%%

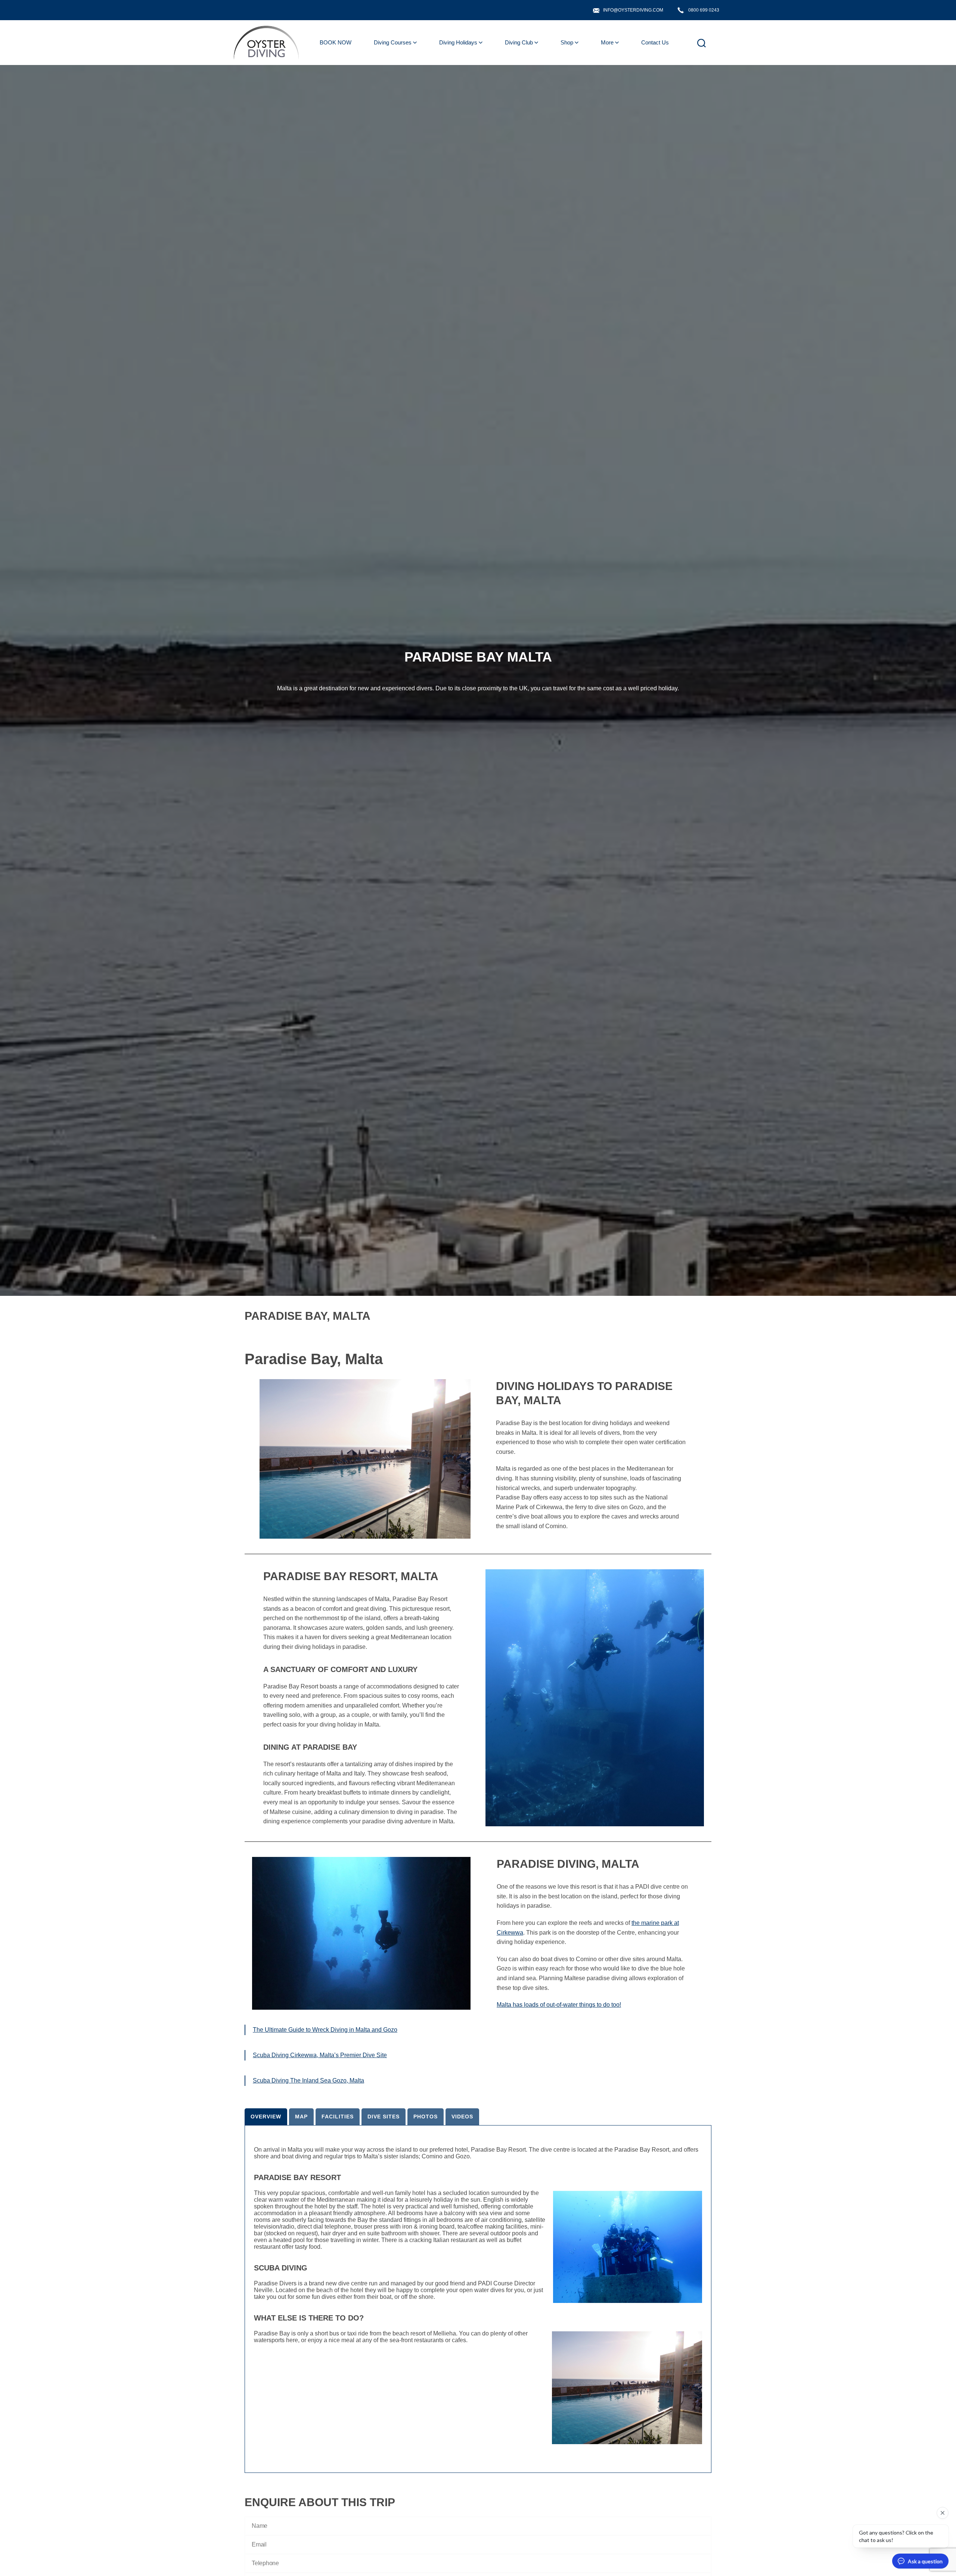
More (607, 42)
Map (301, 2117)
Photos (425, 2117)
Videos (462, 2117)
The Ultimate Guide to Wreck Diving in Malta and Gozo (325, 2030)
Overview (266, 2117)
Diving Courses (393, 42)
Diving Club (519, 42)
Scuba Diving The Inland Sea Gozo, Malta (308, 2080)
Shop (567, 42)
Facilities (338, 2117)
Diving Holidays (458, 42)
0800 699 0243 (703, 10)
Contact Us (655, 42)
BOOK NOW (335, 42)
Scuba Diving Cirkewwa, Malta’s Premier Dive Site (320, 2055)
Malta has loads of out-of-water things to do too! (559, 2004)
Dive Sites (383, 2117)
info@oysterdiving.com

%%
%%

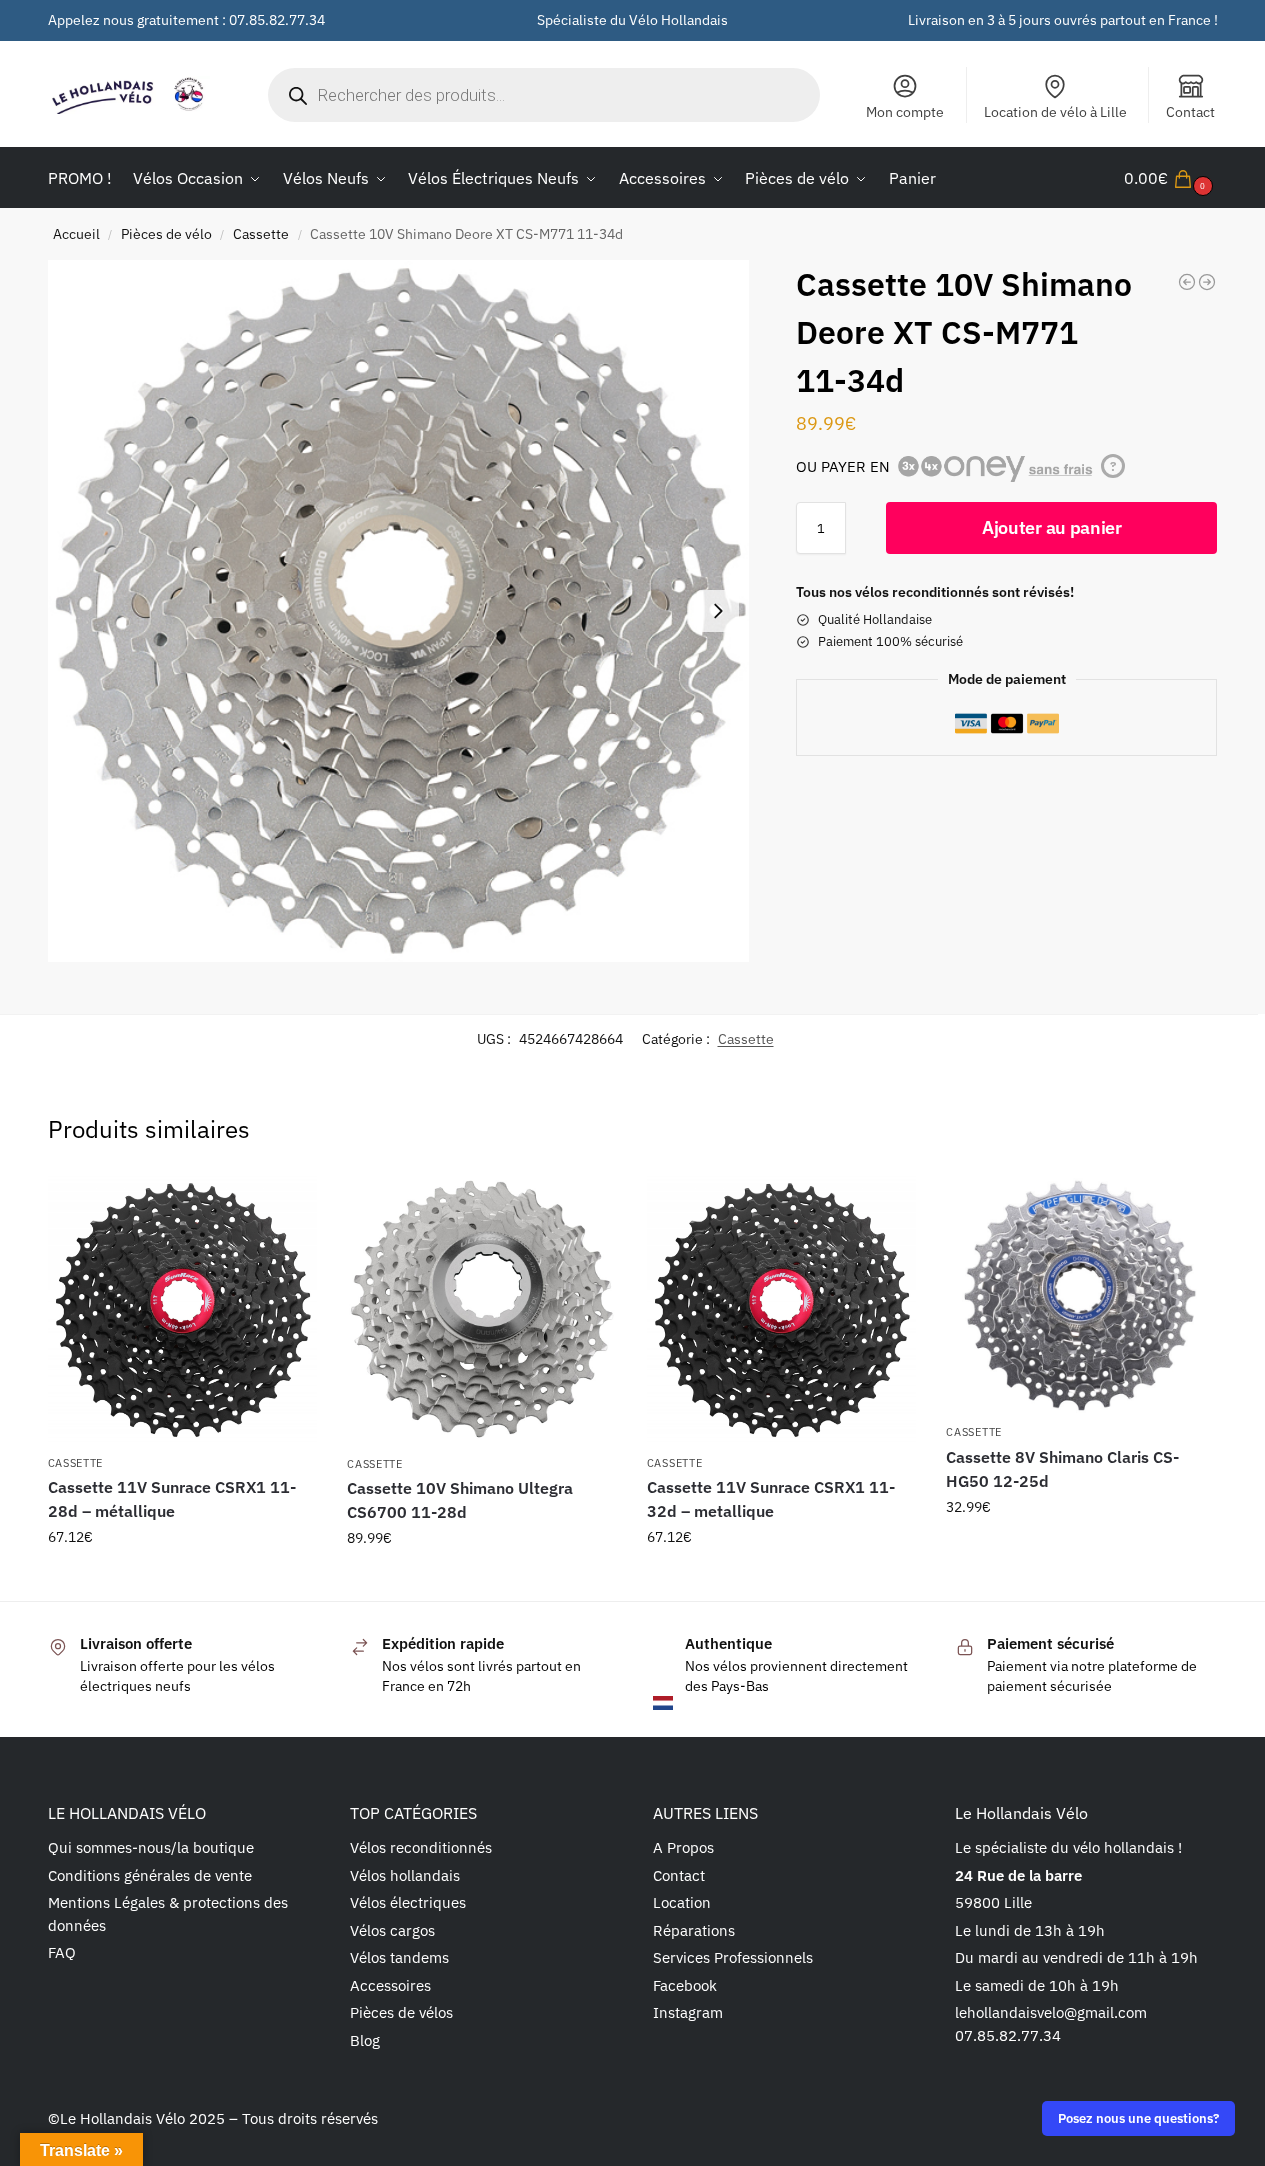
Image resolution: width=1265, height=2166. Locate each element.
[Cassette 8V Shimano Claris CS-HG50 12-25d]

%%

EXERCISE INSTRUCTIONS: Show the lines above that include "Scuba".

OUTPUT BELOW:
Scuba Diving The Inland Sea Gozo, Malta (308, 2080)
Scuba Diving Cirkewwa, Malta’s Premier Dive Site (320, 2055)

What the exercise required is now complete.